Они сидели в помещении, известном под названием Прохладной гостиной. Такие комнаты имелись во многих особняках, подобных Шато Сатори, чтобы спасаться от жары: и пол, выложенный зеленой мраморной плиткой, и такого же цвета портьеры на окнах способствовали тому, что здесь казалось прохладнее, чем было на самом деле. Роза встала с кресла и принялась ходить по комнате.

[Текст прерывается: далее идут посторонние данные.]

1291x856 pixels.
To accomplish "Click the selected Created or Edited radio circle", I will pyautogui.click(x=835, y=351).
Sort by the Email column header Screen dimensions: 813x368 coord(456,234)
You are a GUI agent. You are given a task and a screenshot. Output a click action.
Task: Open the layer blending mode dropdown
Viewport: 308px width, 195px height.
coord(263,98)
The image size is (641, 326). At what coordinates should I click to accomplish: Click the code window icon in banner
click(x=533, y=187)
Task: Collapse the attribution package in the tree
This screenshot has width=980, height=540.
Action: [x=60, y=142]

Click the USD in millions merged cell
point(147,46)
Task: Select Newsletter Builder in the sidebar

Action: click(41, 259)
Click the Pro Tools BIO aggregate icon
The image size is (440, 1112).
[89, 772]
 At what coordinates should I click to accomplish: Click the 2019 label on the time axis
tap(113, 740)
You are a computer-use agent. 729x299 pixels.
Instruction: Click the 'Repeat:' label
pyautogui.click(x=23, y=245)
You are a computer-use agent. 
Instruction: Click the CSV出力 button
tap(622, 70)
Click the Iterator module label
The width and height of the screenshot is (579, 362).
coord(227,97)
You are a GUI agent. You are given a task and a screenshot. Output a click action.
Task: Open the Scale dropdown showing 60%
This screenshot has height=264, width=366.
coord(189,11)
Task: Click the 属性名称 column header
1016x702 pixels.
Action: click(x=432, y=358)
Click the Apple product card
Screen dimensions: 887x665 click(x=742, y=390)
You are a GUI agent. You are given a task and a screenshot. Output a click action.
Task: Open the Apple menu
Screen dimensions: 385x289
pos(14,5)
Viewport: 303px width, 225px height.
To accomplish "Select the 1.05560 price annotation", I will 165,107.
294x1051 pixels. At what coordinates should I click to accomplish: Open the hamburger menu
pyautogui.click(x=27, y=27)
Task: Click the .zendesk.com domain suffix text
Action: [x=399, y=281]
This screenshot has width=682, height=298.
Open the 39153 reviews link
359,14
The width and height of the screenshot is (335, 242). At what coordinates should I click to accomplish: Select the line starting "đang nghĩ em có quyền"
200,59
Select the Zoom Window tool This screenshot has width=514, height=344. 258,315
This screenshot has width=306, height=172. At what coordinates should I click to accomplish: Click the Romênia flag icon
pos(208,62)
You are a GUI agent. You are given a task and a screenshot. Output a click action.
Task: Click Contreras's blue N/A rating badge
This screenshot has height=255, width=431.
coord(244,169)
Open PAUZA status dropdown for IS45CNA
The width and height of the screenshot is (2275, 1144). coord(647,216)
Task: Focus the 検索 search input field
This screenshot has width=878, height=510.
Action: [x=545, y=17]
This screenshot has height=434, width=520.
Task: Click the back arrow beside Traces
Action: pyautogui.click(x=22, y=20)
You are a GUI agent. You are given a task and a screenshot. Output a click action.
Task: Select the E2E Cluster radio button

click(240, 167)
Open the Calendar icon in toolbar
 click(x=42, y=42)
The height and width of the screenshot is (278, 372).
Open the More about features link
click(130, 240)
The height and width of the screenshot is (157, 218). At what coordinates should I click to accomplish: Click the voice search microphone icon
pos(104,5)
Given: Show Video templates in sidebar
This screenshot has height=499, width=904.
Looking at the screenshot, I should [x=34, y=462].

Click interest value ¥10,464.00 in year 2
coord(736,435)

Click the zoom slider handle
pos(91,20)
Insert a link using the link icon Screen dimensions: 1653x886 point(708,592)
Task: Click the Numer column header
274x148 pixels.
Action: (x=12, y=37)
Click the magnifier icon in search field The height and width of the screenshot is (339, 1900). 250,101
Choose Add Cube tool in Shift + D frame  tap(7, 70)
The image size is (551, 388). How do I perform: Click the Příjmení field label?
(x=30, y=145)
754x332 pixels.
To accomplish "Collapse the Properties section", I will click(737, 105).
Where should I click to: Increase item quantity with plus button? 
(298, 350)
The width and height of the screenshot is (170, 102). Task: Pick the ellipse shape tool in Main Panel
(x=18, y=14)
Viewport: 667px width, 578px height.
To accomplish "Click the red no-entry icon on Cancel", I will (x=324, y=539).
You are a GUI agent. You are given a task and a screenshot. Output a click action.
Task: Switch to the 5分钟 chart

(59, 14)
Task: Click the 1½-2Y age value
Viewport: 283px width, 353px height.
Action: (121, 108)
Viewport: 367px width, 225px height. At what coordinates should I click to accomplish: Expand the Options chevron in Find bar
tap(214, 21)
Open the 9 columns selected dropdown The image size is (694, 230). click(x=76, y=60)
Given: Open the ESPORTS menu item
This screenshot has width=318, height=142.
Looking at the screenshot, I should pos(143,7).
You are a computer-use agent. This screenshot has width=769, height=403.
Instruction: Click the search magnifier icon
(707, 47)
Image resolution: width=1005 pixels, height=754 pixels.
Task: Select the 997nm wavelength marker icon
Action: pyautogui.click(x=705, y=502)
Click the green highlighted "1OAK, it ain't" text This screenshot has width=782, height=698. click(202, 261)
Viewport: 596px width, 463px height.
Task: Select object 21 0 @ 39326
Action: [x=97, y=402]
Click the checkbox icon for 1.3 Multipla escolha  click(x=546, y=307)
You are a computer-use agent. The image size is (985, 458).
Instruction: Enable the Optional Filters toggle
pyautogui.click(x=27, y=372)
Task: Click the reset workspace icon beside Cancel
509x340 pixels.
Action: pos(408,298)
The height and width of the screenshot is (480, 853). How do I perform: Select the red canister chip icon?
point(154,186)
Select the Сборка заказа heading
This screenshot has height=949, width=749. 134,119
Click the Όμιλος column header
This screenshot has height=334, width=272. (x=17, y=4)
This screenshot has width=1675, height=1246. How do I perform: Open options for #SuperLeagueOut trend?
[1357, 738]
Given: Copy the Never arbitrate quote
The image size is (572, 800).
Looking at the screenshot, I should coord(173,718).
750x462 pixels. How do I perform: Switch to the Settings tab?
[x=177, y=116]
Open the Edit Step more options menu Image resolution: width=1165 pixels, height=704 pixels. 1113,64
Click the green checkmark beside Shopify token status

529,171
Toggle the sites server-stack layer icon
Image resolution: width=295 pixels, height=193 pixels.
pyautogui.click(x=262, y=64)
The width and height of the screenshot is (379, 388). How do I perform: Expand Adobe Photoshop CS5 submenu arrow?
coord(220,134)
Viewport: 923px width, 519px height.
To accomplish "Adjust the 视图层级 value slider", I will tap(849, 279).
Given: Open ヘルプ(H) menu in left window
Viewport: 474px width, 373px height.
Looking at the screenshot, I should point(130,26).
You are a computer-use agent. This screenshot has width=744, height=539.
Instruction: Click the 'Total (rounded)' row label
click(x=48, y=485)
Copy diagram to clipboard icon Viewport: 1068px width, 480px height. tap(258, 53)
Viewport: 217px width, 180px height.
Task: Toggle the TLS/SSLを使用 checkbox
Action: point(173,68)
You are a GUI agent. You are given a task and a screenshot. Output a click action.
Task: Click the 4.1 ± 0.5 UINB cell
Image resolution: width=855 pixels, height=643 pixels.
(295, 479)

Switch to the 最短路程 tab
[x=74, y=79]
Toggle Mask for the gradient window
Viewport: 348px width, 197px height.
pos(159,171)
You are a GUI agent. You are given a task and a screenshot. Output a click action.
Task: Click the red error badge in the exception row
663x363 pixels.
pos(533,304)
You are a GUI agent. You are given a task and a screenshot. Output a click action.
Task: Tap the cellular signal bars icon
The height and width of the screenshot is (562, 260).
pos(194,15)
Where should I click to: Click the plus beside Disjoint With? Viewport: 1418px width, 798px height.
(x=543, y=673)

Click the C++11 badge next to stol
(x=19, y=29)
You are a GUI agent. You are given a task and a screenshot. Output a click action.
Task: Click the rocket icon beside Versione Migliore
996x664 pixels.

— Признаюсь, что я солгала тебе. Меня взволновала встреча с одним англичанином — ну, ты знаешь, из тех, кто ездит по Европе якобы в познавательных целях. — И затем она рассказала обо всем, что произошло. — Это очень бесцеремонный, самодовольный и опасный тип. Таким людям ни в коем случае нельзя доверять, тем более, если ты женщина. Я видела в Версале многих мужчин подобной породы и, поверь, он воплощает все самые отрицательные ее качества. В то же время в течение нескольких минут он казался самым привлекательным мужчиной, какого мне когда-либо доводилось встречать. Он даже насмешил меня! — В голосе Розы слышалась ирония. — А может, во, время прогулки со мной действительно случился солнечный удар, и это подействовало на мои мозги? — Она подошла к Жасмин и села на пуфик у ее ног.

— Все возможно, — сухо заметила Жасмин. — Мне, например, никогда не удавалось выразить весь богатый и противоречивый характер человека всего лишь в нескольких словах, как это сделала ты. Я бы посоветовала тебе подождать, пока у этого англичанина не пройдет возбуждение от первых дней пребывания в Версале, а затем уже давать какую-то оценку.

— Бабушка, дорогая! — Роза, как котенок, ластилась к Жасмин, уткнувшись подбородком в ладонь ее старой, иссохшей руки. — Если этот человек окажется лучше, чем я думаю, то тебе неплохо было бы самой взглянуть на него.

Жасмин погладила другой рукой густые кудри внучки. Наконец-то появился маленький луч надежды. Неужели ее Роза стояла на пороге большой любви? То, что молодой англичанин смог рассмешить ее внучку, говорило в его пользу. За всю свою замужнюю жизнь Жасмин не могла припомнить ни единого случая, когда Сабатин дал ей повод хотя бы для улыбки.


В салоне Знати, тронном зале королевы, шел прием лиц, значившихся в списке представлявшихся ко двору. Мария-Антуанетта, заметно пополневшая после рождения последнего ребенка, восседала в кресле под балдахином и взирала на тех, кто по очереди подходил и останавливался в некотором удалении от трона. После соответствующей церемонии она задавала несколько вопросов, и представлявшийся должен был, откланявшись, выйти, пятясь задом. На королеве и всех присутствующих были их лучшие платья и драгоценности. Роза вместе с другими фрейлинами стояла в стороне, обратившись спиной к портрету Людовика XV, где он был изображен в коронационной мантии. Каждый раз, когда герольд торжественно провозглашал очередное имя, сердце Розы начинало учащенно биться, но пока что Ричард Олдингтон, очевидно, ждал своей очереди в приемной. Перед королевой прошли два посла и несколько знатных дам. Нетерпение девушки возрастало по мере того, как королева не спеша, обстоятельно беседовала с каждым из этих людей. Сегодня Мария-Антуанетта была совершенно не похожа на женщину, которая в малом Трианоне пренебрегала светскими условностями. Она безупречно и с достоинством выполняла свои государственные обязанности.

— Лорд Олдингтон.

Сердце чуть не выпрыгнуло у Розы из груди. Сегодня Ричард был почти неузнаваем. С серьезным, почти суровым лицом, тщательно завитыми волосами, одетый в серо-голубой атласный камзол с серебряными позументами и со шпагой, слегка покачивавшейся сбоку в такт его шагам, он приблизился к трону, отвесил низкий поклон, а затем посмотрел королеве прямо в глаза с уважением, но без всякого подобострастия. Та же, в свою очередь, и вида не подала, что узнала в нем молодого повесу, который посмел вести себя с ней столь развязно.

— Вы путешествуете по Европе с целью пополнить свои знания, лорд Олдингтон, не так ли?

— Да, Ваше величество.

— От вашего крестного отца, герцога Дорсетского, и посла Англии при французском дворе мне известно, что вы интересуетесь ботаникой и завтра покидаете нас.

— Вы нравы, Ваше величество. Посол настаивает на том, чтобы на обратном пути я остановился в Париже и провел здесь три-четыре месяца. Я обязательно последую его совету. Сейчас же я крайне стеснен во времени, так как спешу в Болонью, где должен прослушать курс Лекций по ботанике в местном университете.

— Вы говорите по-итальянски так же хорошо, как и по-французски?

— Не совсем, но я могу свободно изъясняться на этом языке.